Nandhini Ramaswamy and Stephen Gilbert

Much Automated Writing Evaluation (AWE) research has evaluated the reliability of analysis of AWE technologies as well as the outcomes of students who use them. However, the outcomes and the overall learning experience may be influenced not only by the quality of automated analysis, but also by the design features of the system. To our knowledge, no work rooted in the principles of user interface design has been conducted to help better understand whether and how the design may impact users’ interaction with AWE. We report on a user experience study of a new AWE web-based program, the Research Writing Tutor, primarily developed and tested by graduate students at a mid-western university. The user interface of this tool is based on human-computer interaction principles in order to provide better user experience and to enhance intuitive use of program features.
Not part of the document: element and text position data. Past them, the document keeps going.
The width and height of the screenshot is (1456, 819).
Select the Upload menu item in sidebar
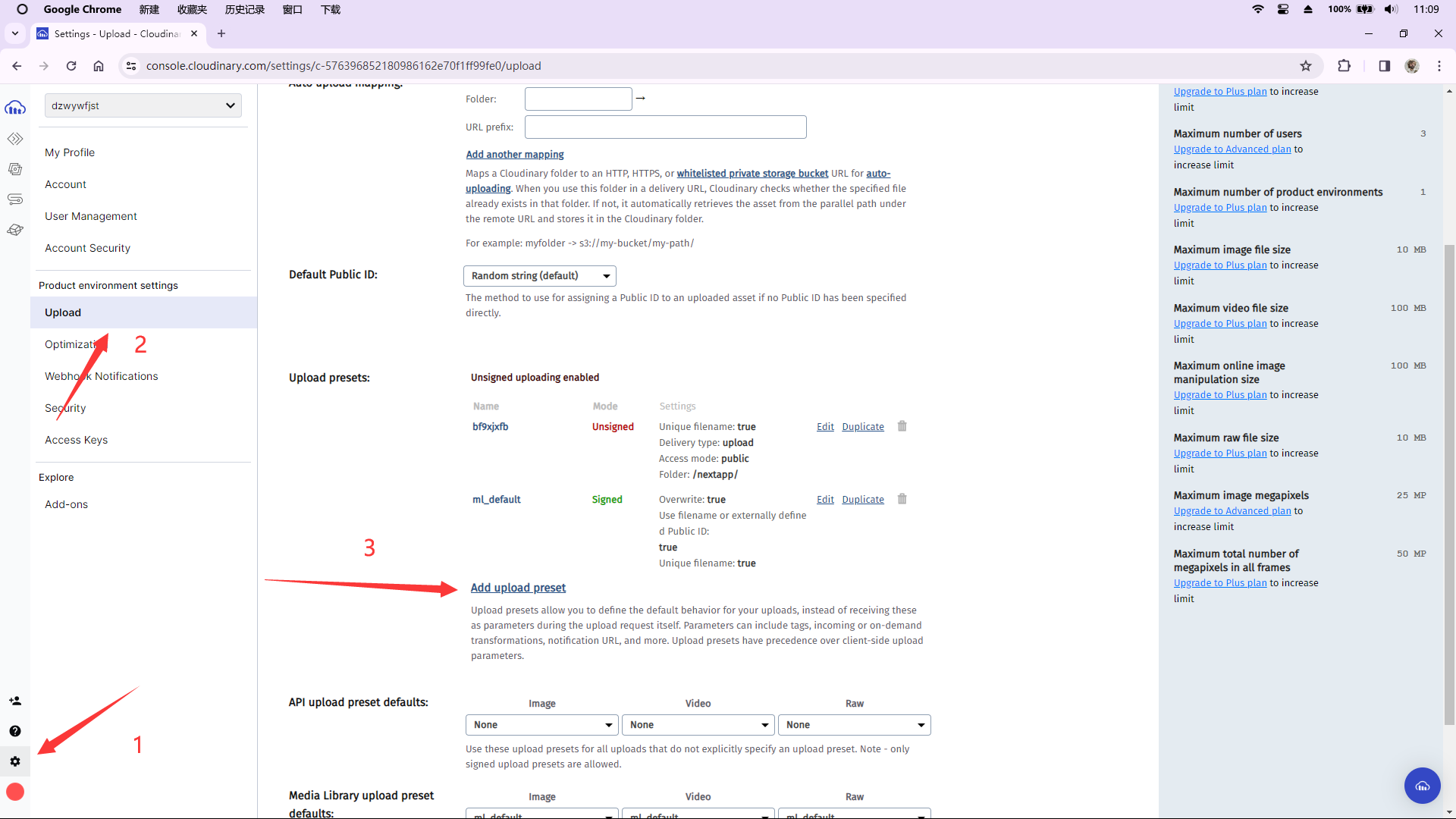(x=62, y=312)
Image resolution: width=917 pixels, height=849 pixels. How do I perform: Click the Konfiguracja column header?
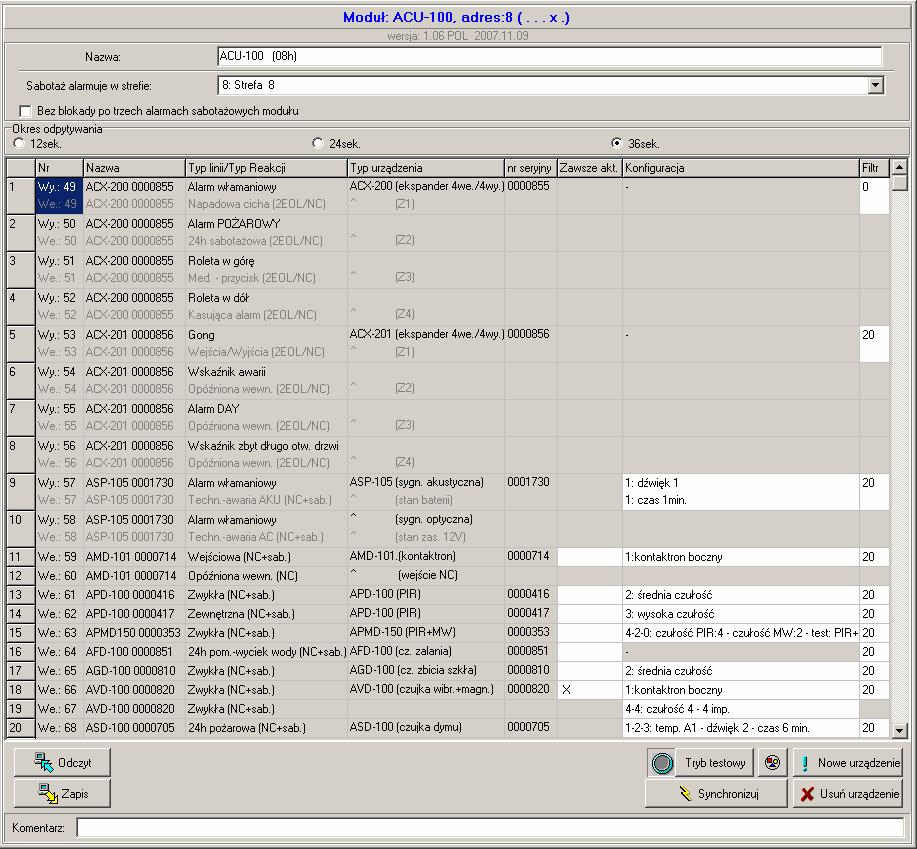[740, 168]
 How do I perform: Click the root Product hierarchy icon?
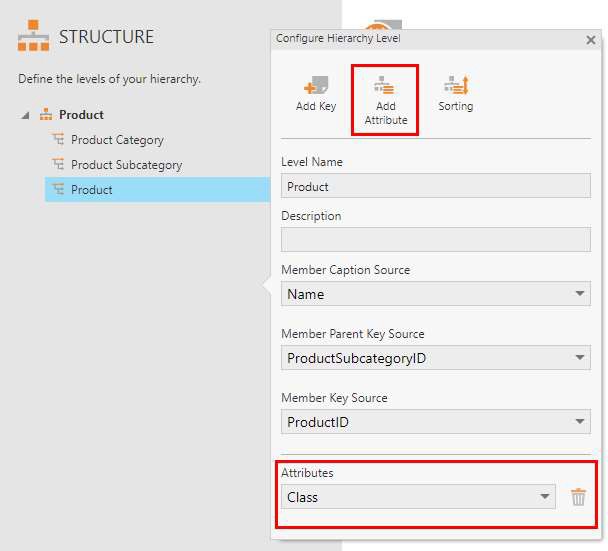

It is also conceptualized to make the features that are important for users’ learning goals salient. In this paper, we describe the program’s design and present the results of several user evaluation sessions. The users were three groups of students with different levels of knowledge about the research writing conventions built into the program’s features and feedback: instructed, somewhat instructed, and not instructed in research writing. Evidence from video recordings made with Morae usability testing software, mouse movement tracking data, and survey responses indicate that the interface design may play an important role in learners’ development of user strategies and on their perception of the utility and effectiveness of the tool.